Source records:
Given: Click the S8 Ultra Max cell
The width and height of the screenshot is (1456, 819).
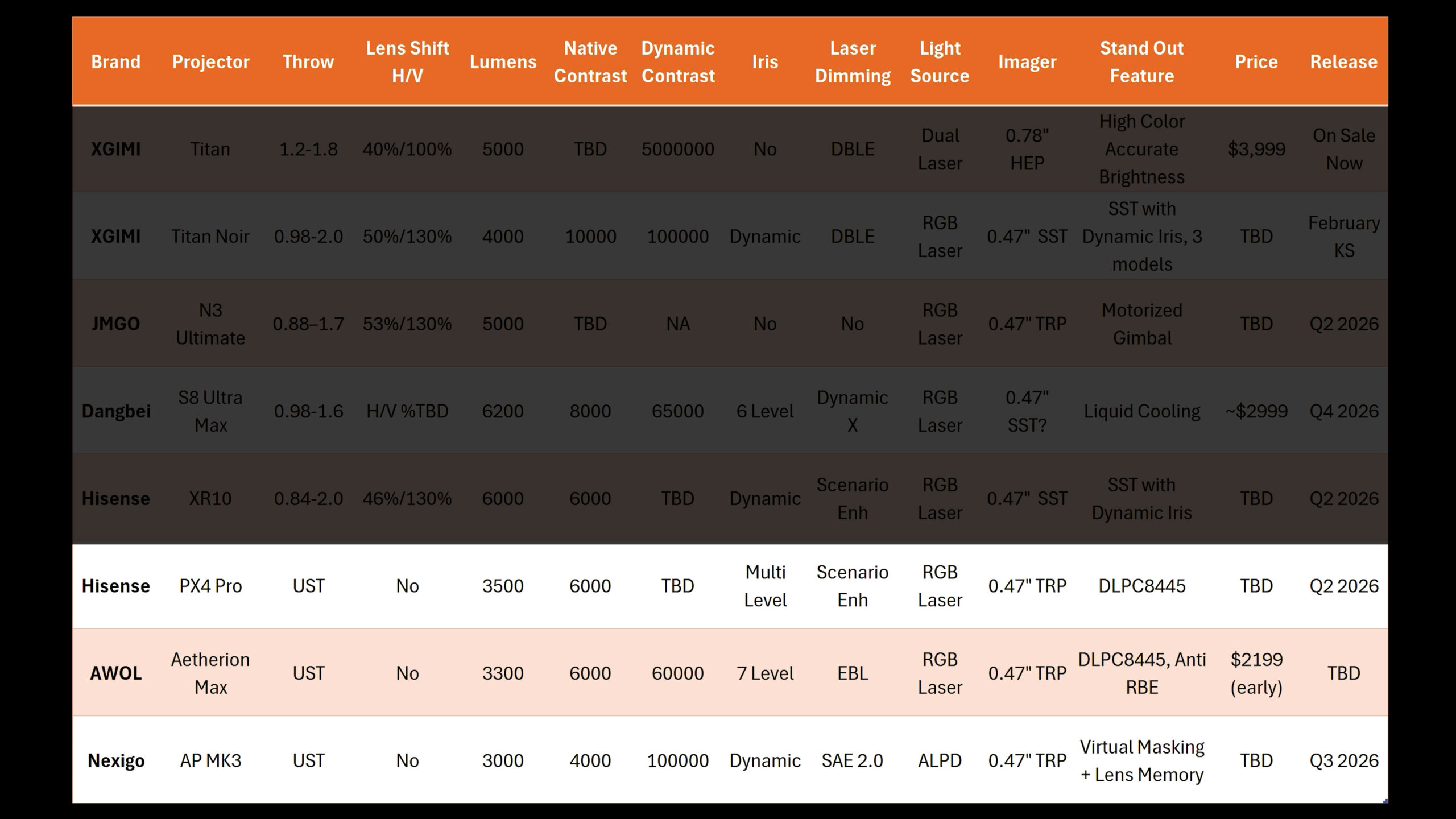Looking at the screenshot, I should coord(210,411).
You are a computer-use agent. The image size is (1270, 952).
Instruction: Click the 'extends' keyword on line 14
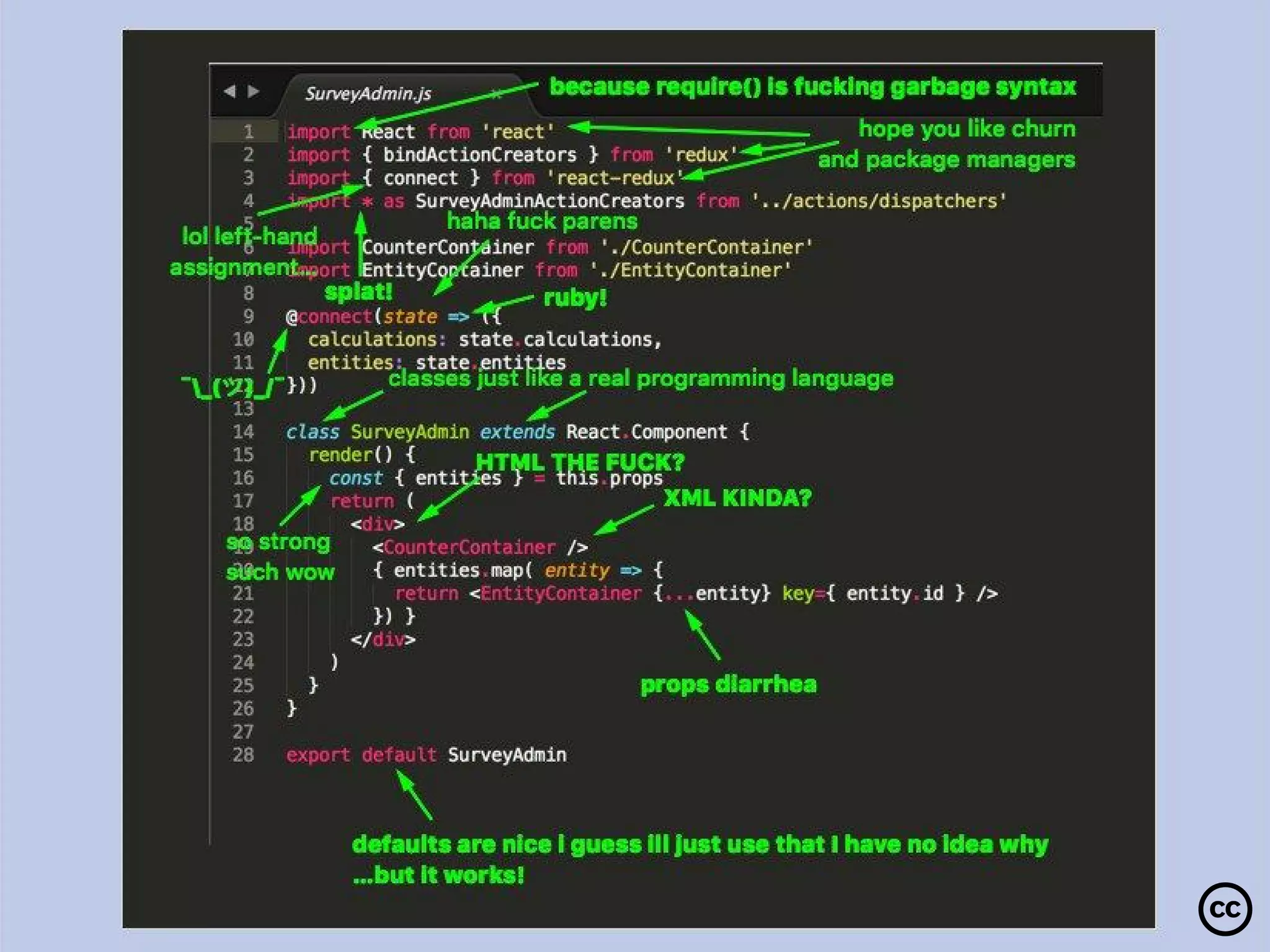click(517, 432)
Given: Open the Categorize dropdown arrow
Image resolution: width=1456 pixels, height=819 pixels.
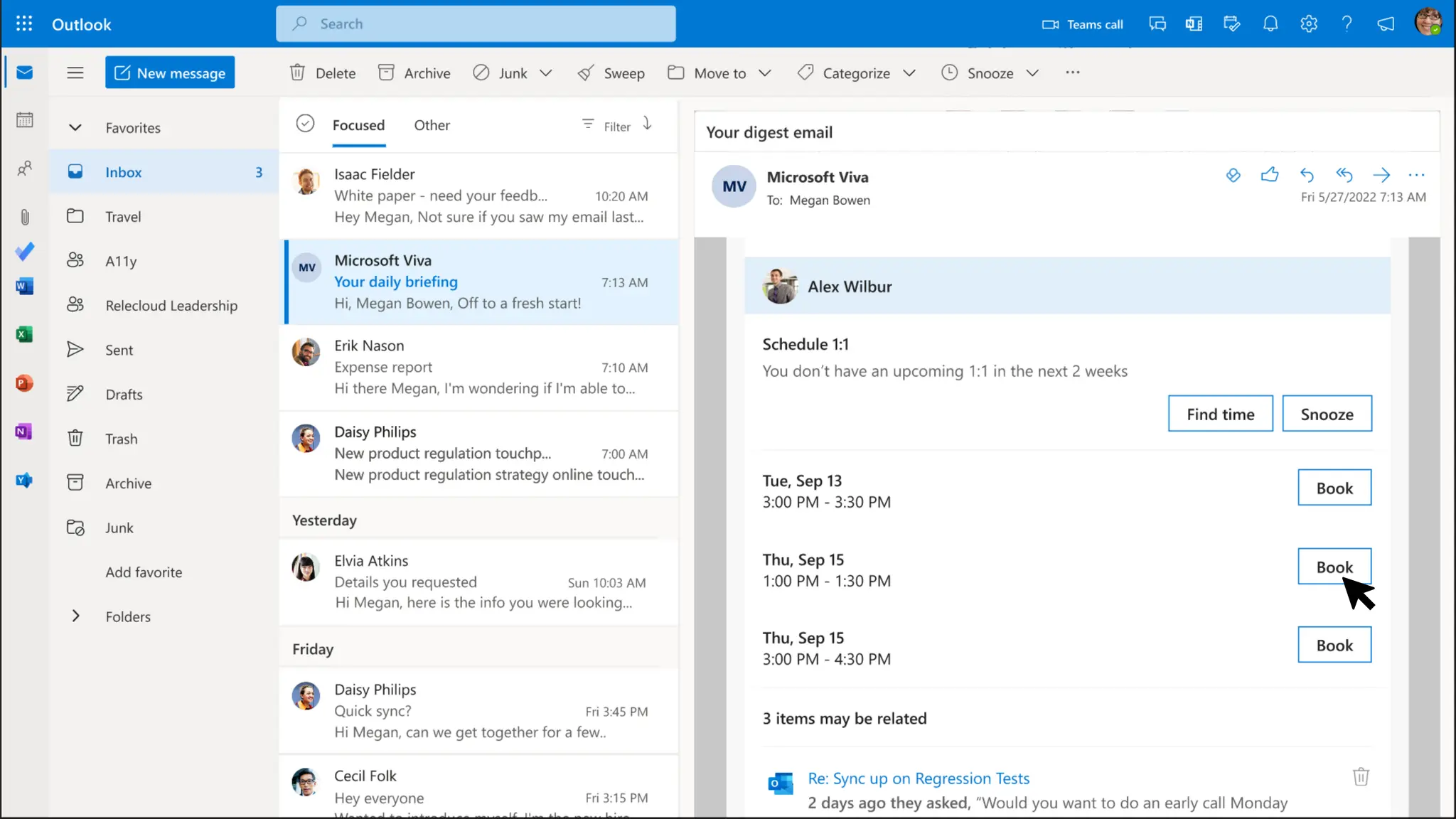Looking at the screenshot, I should tap(909, 73).
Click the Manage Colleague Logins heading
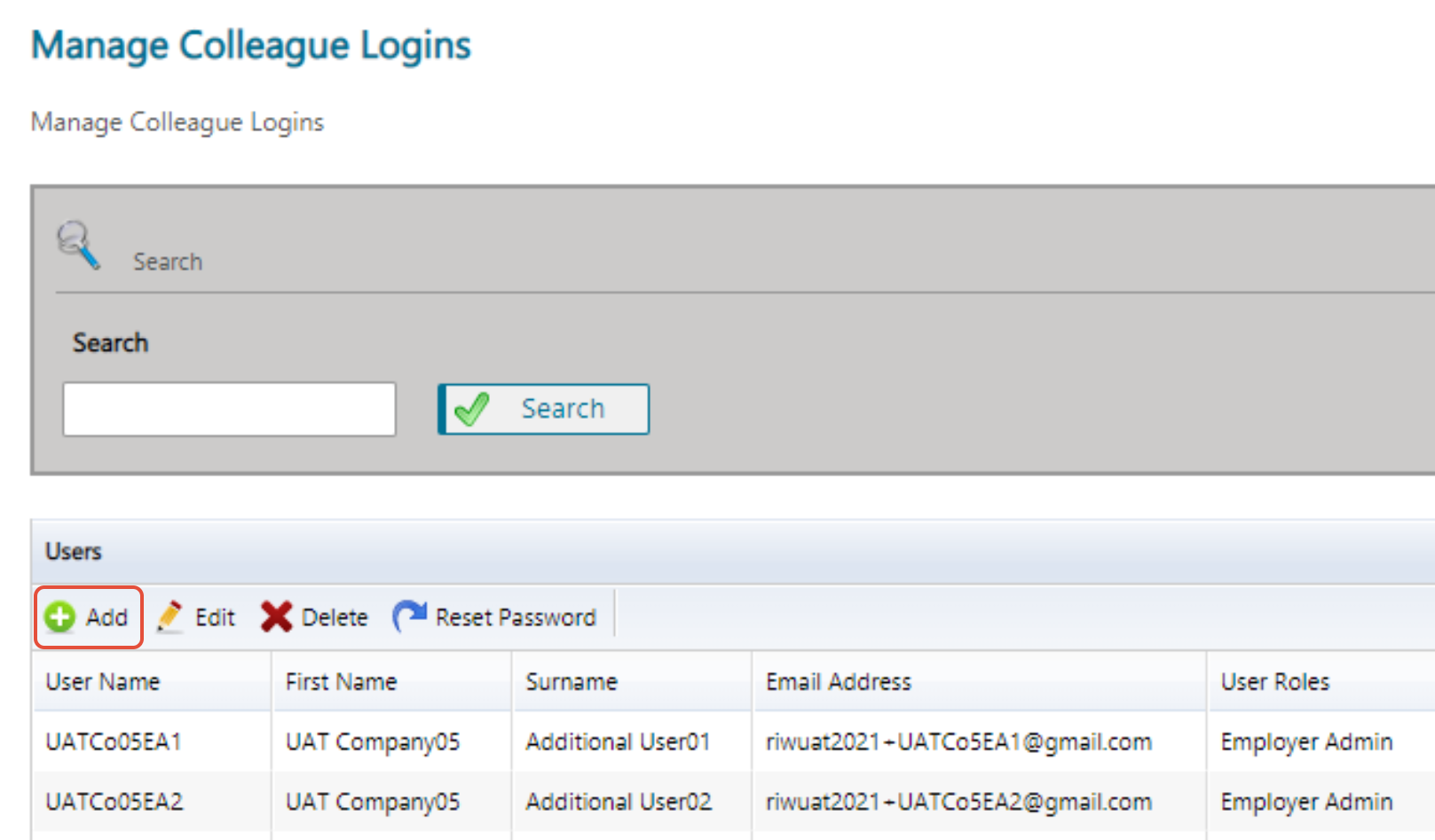Viewport: 1435px width, 840px height. (251, 44)
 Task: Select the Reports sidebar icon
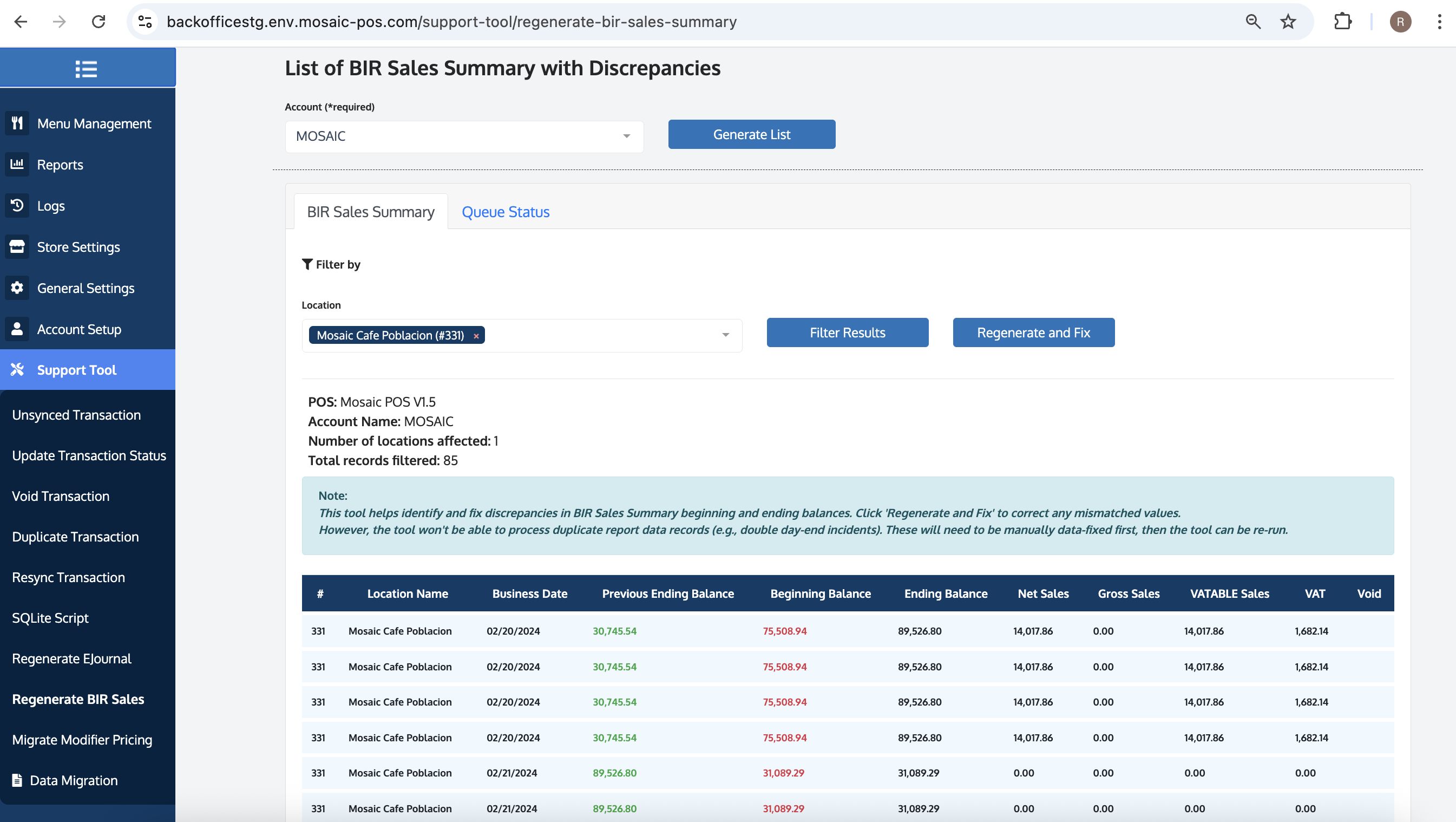pyautogui.click(x=17, y=164)
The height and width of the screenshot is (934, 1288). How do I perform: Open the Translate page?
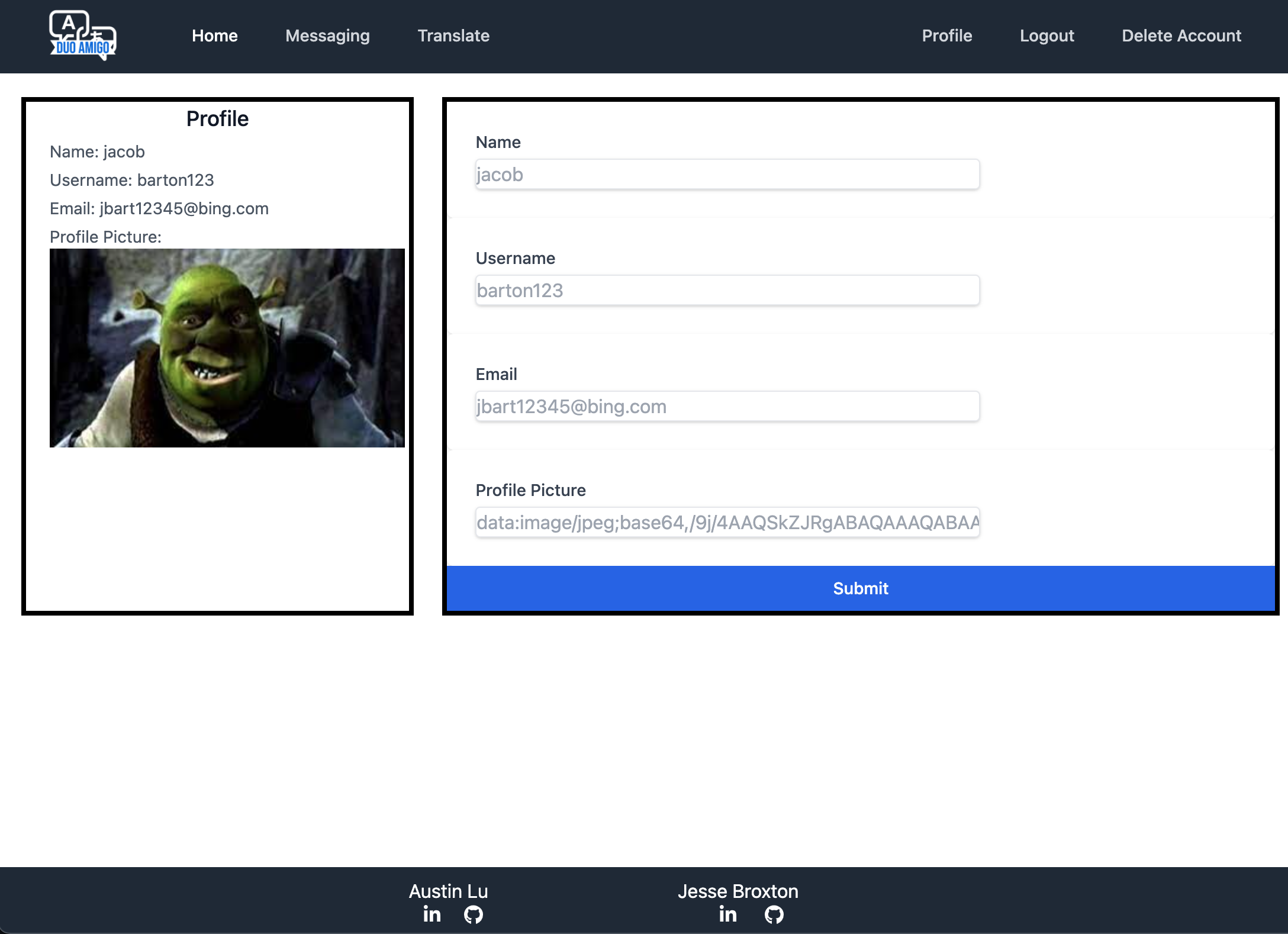453,36
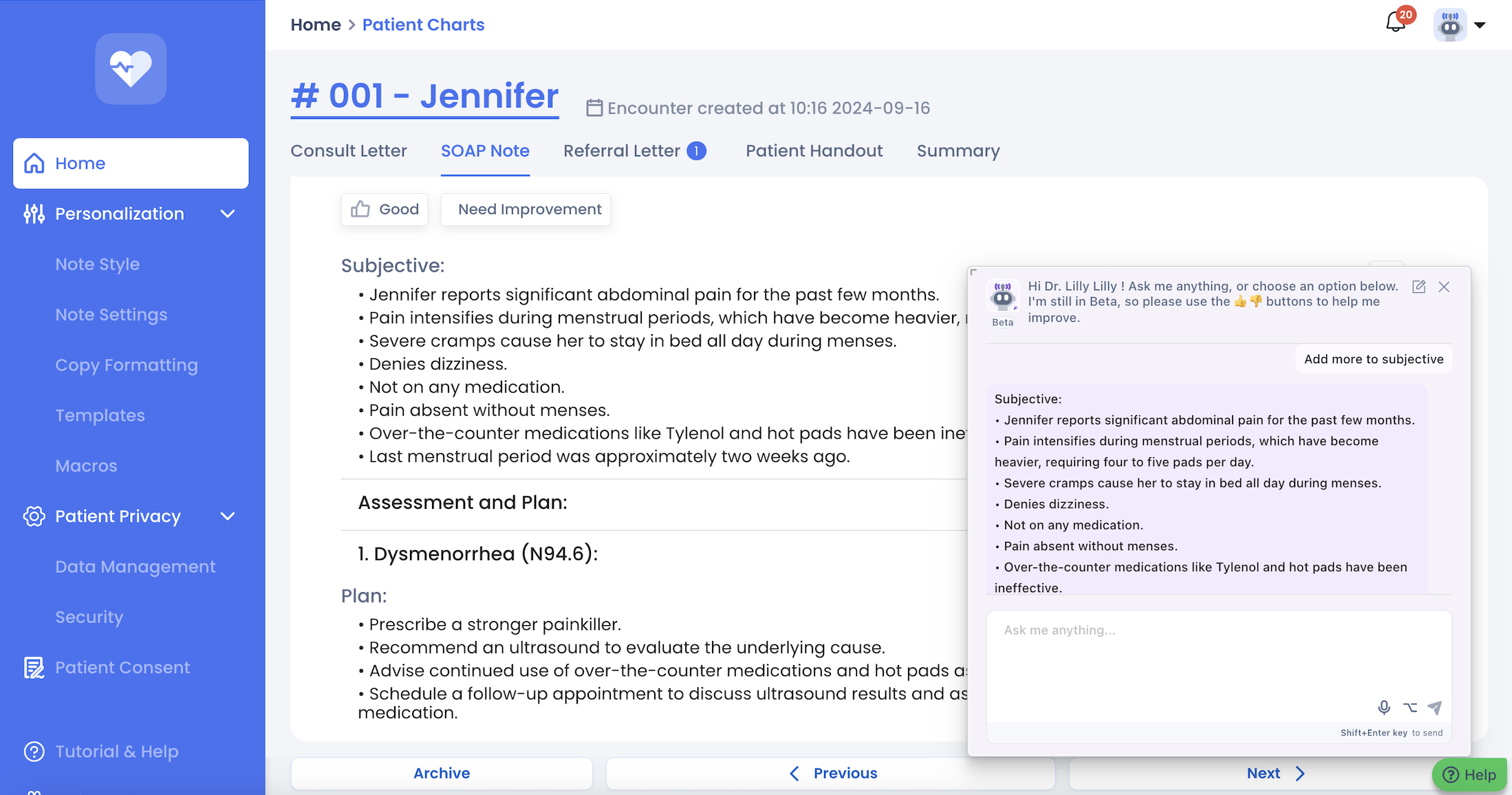
Task: Open the user avatar dropdown menu
Action: coord(1479,25)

EXERCISE GOAL: Restate every record exactly, please; do not copy the pictures.

SOLUTION TO THE EXERCISE:
Given: Click the S8 Ultra Max cell
The width and height of the screenshot is (1456, 819).
Looking at the screenshot, I should coord(210,411).
You are a computer-use agent. The image size is (1270, 952).
Instruction: Click the 'extends' keyword on line 14
click(517, 432)
Given: Open the Categorize dropdown arrow
Image resolution: width=1456 pixels, height=819 pixels.
Looking at the screenshot, I should tap(909, 73).
Click the Manage Colleague Logins heading
Viewport: 1435px width, 840px height. (251, 44)
 Task: Select the Reports sidebar icon
pyautogui.click(x=17, y=164)
The height and width of the screenshot is (934, 1288). How do I perform: Open the Translate page?
453,36
Task: Open the user avatar dropdown menu
Action: coord(1479,25)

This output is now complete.